## Dataset rows:
## begin

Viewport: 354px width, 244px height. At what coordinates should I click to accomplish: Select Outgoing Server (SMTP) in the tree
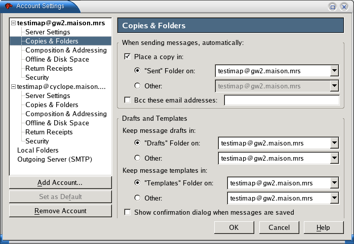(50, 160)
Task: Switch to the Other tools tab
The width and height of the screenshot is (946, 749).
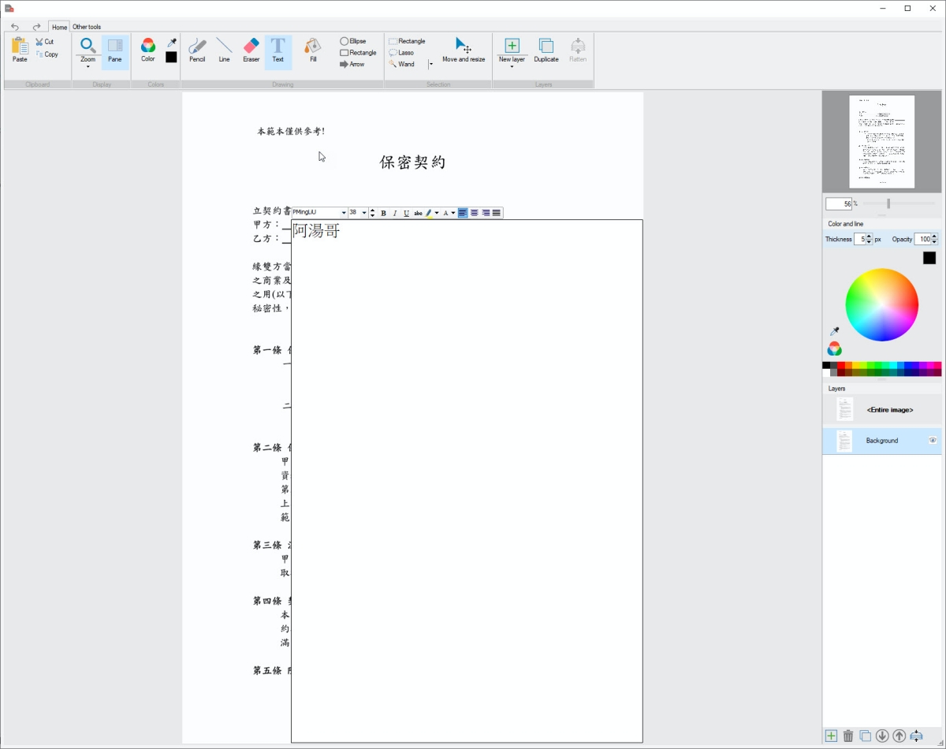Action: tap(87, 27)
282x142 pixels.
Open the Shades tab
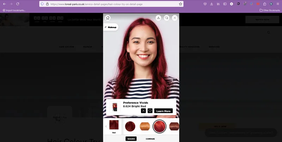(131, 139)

## end
## begin

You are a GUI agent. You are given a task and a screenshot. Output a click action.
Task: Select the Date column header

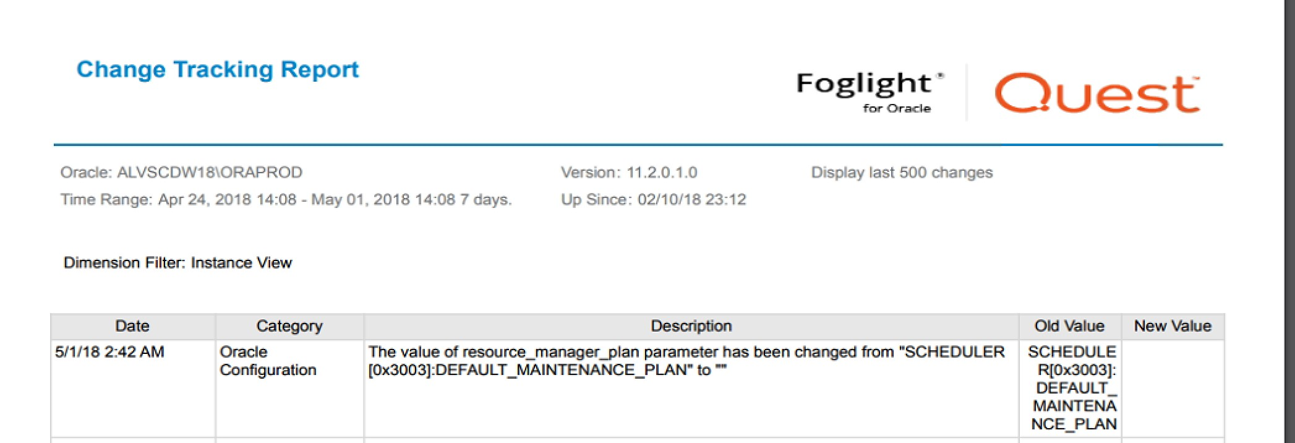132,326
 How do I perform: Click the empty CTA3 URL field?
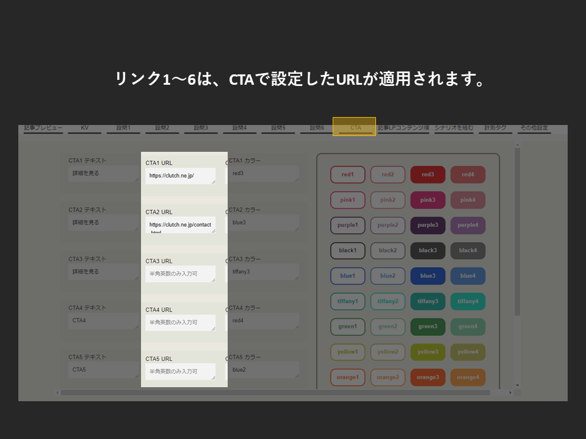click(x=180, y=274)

## end

## Directions:
Extract every line of the listing above that contains the word "screenshot".

## Result for this exercise:
The width and height of the screenshot is (946, 749).
You are a GUI agent. You are given a task and a screenshot. Output a click action.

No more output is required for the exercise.